For APQ Cayman Limited this is considered to be the carrying value of the net assets of APQ Cayman Limited. APQ Cayman Limited measures its underlying investments at fair value.

Fair value is the price that would be received to sell an asset or paid to transfer a liability in an orderly transaction between market participants at the measurement date. The fair value measurement is based on the presumption that the transaction to sell the asset or transfer the liability takes place either in the principal market for the asset or liability or, in the absence of a principal market, in the most advantageous market for the asset or liability. The principal or the most advantageous market must be accessible to the Company. The fair value of an asset or a liability is measured using the assumptions that market participants would use when pricing the asset or liability, assuming that market participants act in their economic best interest.

The fair value for financial instruments traded in active markets at the reporting date is based on their quoted price (bid price for long positions and ask price for short positions), without any deduction for transaction costs.
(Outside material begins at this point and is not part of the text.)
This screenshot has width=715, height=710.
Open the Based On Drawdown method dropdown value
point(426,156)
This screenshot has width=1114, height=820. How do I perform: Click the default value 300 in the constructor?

For all other financial assets, not traded in an active market, including APQ Corporate Services Limited, APQ Knowledge Limited and BARTR Holdings Limited, the fair value is determined by using valuation techniques deemed to be appropriate in the circumstances. These have been determined in accordance with the International Private Equity and Venture Capital Valuation (IPEV) Guidelines. These guidelines require the valuer to make judgements with regards to the most appropriate valuation method to be used and the results and inputs used to determine these valuations. Valuation methods that may be used include:

-- The income approach - valuation through discounted cash flow forecast of future cash flows or earnings, using appropriate discount rates.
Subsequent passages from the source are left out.